Each entry below is to be transcribed exactly.

Pixel coordinate grounding data:
· · ·

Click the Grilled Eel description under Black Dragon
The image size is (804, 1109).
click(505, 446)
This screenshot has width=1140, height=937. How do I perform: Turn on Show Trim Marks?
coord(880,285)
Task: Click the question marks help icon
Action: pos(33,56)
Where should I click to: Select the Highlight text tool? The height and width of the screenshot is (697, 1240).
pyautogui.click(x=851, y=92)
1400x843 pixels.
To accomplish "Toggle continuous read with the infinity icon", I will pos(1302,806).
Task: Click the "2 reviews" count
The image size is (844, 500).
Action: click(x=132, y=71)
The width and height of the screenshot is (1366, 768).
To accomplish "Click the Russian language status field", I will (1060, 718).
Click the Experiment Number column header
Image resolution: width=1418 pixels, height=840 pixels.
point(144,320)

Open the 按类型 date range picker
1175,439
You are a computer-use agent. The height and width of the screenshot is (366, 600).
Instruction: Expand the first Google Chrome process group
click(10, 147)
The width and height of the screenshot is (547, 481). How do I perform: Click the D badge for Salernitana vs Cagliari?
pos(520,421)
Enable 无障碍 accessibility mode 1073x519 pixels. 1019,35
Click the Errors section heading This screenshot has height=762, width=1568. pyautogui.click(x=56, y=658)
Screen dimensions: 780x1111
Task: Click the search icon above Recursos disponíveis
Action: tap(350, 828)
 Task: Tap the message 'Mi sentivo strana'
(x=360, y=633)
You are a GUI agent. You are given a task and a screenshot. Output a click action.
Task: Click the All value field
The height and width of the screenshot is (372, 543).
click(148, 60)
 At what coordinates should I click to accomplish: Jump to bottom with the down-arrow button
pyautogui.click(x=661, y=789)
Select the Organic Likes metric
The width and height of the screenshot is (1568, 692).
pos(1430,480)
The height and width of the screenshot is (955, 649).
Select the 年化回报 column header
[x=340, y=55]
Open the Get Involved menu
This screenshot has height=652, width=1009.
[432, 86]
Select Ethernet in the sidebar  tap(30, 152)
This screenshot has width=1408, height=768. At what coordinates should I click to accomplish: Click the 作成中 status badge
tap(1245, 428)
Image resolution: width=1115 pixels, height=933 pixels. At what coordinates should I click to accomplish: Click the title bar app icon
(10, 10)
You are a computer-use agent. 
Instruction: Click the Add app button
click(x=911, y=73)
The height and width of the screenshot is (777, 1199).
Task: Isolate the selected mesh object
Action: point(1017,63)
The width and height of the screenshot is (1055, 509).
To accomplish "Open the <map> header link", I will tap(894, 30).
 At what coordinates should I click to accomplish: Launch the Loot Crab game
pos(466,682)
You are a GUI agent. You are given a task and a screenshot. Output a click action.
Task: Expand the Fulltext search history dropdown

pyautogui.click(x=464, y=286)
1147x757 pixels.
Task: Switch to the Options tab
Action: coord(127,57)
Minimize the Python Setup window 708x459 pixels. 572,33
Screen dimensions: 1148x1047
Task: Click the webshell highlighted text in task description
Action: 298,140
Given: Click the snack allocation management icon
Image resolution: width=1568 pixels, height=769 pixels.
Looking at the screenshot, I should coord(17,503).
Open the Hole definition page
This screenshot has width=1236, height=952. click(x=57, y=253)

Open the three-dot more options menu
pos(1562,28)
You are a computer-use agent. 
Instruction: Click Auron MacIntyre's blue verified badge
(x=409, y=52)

· · ·

■ **THE COMPLETED TASK**
Click the Grilled Eel description under Black Dragon
The image size is (804, 1109).
click(505, 446)
This screenshot has width=1140, height=937. How do I perform: Turn on Show Trim Marks?
coord(880,285)
Task: Click the question marks help icon
Action: pos(33,56)
Where should I click to: Select the Highlight text tool? The height and width of the screenshot is (697, 1240).
pyautogui.click(x=851, y=92)
1400x843 pixels.
To accomplish "Toggle continuous read with the infinity icon", I will pos(1302,806).
Task: Click the "2 reviews" count
The image size is (844, 500).
Action: click(x=132, y=71)
The width and height of the screenshot is (1366, 768).
To accomplish "Click the Russian language status field", I will (1060, 718).
Click the Experiment Number column header
Image resolution: width=1418 pixels, height=840 pixels.
point(144,320)

Open the 按类型 date range picker
1175,439
You are a computer-use agent. The height and width of the screenshot is (366, 600).
Instruction: Expand the first Google Chrome process group
click(10, 147)
The width and height of the screenshot is (547, 481). How do I perform: Click the D badge for Salernitana vs Cagliari?
pos(520,421)
Enable 无障碍 accessibility mode 1073x519 pixels. 1019,35
Click the Errors section heading This screenshot has height=762, width=1568. pyautogui.click(x=56, y=658)
Screen dimensions: 780x1111
Task: Click the search icon above Recursos disponíveis
Action: tap(350, 828)
 Task: Tap the message 'Mi sentivo strana'
(x=360, y=633)
You are a GUI agent. You are given a task and a screenshot. Output a click action.
Task: Click the All value field
The height and width of the screenshot is (372, 543).
click(148, 60)
 At what coordinates should I click to accomplish: Jump to bottom with the down-arrow button
pyautogui.click(x=661, y=789)
Select the Organic Likes metric
The width and height of the screenshot is (1568, 692).
pos(1430,480)
The height and width of the screenshot is (955, 649).
Select the 年化回报 column header
[x=340, y=55]
Open the Get Involved menu
This screenshot has height=652, width=1009.
[432, 86]
Select Ethernet in the sidebar  tap(30, 152)
This screenshot has width=1408, height=768. At what coordinates should I click to accomplish: Click the 作成中 status badge
tap(1245, 428)
Image resolution: width=1115 pixels, height=933 pixels. At what coordinates should I click to accomplish: Click the title bar app icon
(10, 10)
You are a computer-use agent. 
Instruction: Click the Add app button
click(x=911, y=73)
The height and width of the screenshot is (777, 1199).
Task: Isolate the selected mesh object
Action: point(1017,63)
The width and height of the screenshot is (1055, 509).
To accomplish "Open the <map> header link", I will tap(894, 30).
 At what coordinates should I click to accomplish: Launch the Loot Crab game
pos(466,682)
You are a GUI agent. You are given a task and a screenshot. Output a click action.
Task: Expand the Fulltext search history dropdown

pyautogui.click(x=464, y=286)
1147x757 pixels.
Task: Switch to the Options tab
Action: coord(127,57)
Minimize the Python Setup window 708x459 pixels. 572,33
Screen dimensions: 1148x1047
Task: Click the webshell highlighted text in task description
Action: 298,140
Given: Click the snack allocation management icon
Image resolution: width=1568 pixels, height=769 pixels.
Looking at the screenshot, I should coord(17,503).
Open the Hole definition page
This screenshot has width=1236, height=952. click(x=57, y=253)

Open the three-dot more options menu
pos(1562,28)
You are a computer-use agent. 
Instruction: Click Auron MacIntyre's blue verified badge
(x=409, y=52)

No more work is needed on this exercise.